→ **Problem set**:
1: According to the news excerpt about Lai's trial, how long has Lai been held in solitary confinement?
2: Give a two-sentence summary of the news excerpt about Lai's trial.
3: Extend the news excerpt about Lai's trial, starting after its final sentence.

→ **Provided text**:
== Segment start ==

He previously pleaded not guilty to two counts of conspiring to collude with foreign forces, as well as a third count of sedition under a colonial-era law.

Authorities accuse Lai, who has been detained since December 2020, of using the Apple Daily to conspire with six former executives and others to produce seditious publications between April 2019 and June 2021.

He is accused of using his publication to conspire with paralegal Chan Tsz-wah, activist Andy Li, and others to invite foreign countries – including the United States, Britain and Japan – to impose sanctions, blockades and other hostile measures against Hong Kong and China.

Prosecutors also accuse Lai of stoking hatred against authorities in Beijing and Hong Kong through writing and publishing more than 150 critical op-eds in the outlet.

He faces life imprisonment if convicted.

Lai has been held in solitary confinement for more than 1,800 days, with his family saying they fear for his wellbeing and his health is deteriorating as he suffers from diabetes, high blood pressure, as well as heart palpitations that require medication.

In August, the court postponed closing arguments in his 156-day trial – which began in December 2023 – citing a “medical issue” involving the 78-year-old’s heart.

Authorities say Lai has received proper treatment and medical care during his detention.

Trump to do ‘everything I can to save him’

Hong Kong was handed back to China in 1997 after more than 150 years under British colonial rule.

As part of the “one country, two systems” approach, Hong Kong officially operates a separate judicial system based on Common Law traditions, meaning Lai has greater legal protections than he would in mainland China.

== Segment end ==

→ **Data extract**:
== Segment start ==

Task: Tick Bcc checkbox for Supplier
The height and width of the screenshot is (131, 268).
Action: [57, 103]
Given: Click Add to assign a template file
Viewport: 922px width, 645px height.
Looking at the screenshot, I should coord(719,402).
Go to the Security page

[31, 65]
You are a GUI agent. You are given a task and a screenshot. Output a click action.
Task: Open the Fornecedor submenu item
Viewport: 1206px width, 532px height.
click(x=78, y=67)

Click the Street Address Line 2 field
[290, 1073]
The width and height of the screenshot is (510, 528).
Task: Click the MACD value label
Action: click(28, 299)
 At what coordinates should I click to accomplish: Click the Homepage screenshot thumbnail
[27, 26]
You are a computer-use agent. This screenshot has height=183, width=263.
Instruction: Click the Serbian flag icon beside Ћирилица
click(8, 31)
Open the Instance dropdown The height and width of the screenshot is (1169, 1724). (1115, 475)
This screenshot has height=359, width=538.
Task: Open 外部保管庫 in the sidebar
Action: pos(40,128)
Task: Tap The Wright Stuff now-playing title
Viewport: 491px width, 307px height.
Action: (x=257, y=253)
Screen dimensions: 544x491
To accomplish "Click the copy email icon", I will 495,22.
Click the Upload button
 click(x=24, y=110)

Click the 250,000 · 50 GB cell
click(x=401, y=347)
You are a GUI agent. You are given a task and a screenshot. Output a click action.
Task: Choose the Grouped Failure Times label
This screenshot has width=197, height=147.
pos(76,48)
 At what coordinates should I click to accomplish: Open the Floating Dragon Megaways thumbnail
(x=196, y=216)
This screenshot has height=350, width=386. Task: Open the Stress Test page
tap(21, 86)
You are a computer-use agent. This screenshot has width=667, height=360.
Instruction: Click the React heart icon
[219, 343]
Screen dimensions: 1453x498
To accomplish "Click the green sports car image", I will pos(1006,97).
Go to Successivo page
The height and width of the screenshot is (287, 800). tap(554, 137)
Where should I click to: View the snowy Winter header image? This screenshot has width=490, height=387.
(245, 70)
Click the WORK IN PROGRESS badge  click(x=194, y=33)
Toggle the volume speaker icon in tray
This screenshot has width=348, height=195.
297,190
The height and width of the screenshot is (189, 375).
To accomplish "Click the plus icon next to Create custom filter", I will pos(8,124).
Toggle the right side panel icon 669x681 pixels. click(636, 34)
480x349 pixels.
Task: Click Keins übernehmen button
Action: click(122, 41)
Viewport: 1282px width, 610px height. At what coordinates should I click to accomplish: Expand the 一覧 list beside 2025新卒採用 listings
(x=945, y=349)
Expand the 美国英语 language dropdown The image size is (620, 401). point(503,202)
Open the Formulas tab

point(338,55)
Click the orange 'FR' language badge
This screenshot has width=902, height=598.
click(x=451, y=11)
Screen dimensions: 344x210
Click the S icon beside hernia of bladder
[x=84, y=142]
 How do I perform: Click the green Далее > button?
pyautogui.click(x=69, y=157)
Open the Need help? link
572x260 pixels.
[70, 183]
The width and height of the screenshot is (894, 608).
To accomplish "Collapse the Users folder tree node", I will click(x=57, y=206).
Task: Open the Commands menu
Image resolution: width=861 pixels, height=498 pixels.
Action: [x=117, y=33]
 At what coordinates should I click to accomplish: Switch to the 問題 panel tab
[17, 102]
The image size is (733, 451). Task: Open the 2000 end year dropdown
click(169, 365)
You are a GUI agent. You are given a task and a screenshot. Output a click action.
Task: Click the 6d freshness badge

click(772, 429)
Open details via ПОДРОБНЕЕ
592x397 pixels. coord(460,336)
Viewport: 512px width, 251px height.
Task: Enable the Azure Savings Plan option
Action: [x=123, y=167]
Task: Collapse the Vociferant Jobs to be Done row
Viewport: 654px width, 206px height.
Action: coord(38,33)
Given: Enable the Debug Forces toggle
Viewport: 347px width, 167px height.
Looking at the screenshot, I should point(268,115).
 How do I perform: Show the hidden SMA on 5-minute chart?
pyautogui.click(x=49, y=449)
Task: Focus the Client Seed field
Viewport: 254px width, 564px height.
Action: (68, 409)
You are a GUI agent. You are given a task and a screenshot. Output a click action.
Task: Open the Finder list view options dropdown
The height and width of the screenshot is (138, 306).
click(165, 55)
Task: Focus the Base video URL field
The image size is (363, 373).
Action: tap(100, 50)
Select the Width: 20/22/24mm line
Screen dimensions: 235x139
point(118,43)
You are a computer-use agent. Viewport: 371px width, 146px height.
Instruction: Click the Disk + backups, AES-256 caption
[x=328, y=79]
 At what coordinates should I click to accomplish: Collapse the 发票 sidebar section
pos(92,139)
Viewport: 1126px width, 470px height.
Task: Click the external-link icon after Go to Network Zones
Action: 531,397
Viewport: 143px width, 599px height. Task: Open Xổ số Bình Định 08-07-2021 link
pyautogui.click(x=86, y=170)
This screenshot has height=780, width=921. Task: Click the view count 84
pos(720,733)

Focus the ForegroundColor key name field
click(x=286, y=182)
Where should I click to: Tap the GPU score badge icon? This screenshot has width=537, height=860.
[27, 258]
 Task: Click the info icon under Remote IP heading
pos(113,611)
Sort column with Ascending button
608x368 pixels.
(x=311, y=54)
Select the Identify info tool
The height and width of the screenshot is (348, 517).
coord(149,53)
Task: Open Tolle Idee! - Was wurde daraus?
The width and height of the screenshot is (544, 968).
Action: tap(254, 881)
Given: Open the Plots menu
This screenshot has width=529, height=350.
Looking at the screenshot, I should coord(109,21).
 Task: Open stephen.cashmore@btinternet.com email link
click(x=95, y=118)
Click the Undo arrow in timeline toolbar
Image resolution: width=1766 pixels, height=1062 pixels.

== Segment end ==

→ **Per-task outputs**:
1: More than 1,800 days.

2: Lai, detained since December 2020, has pleaded not guilty to two counts of conspiring to collude with foreign forces and one count of sedition, accused of using the Apple Daily to produce seditious publications and to invite foreign sanctions against Hong Kong and China, and he faces life imprisonment if convicted. He has been held in solitary confinement for more than 1,800 days, his family says his health is deteriorating, and the court postponed closing arguments in August over a heart-related medical issue, while authorities say he has received proper care.

3:
But Hong Kong has experienced significant democratic backsliding in recent years, which accelerated following mass pro-democracy protests in 2019-20, which resulted in a harsh crackdown on dissent in the territory by Beijing.

In 2020, Chinese authorities introduced a draconian national security law to crush the protest movement, establishing secession, subversion, terrorism, and collusion with foreign organisations as crimes carrying hefty punishments.

Lai’s trial represents the most high-profile use of that law, with critics condemning his trial as politically motivated.

The Chinese and Hong Kong governments insist Lai is being given a fair trial and have said the legal process must be allowed to reach its conclusion.

But his case has drawn international scrutiny, including from US President Donald Trump, who has repeatedly promised to “save” Lai. In August, Trump promised to do “everything I can to save him”.

“His name has already entered the circle of things that we’re talking about, and we’ll see what we can do,” Trump told Fox News Radio.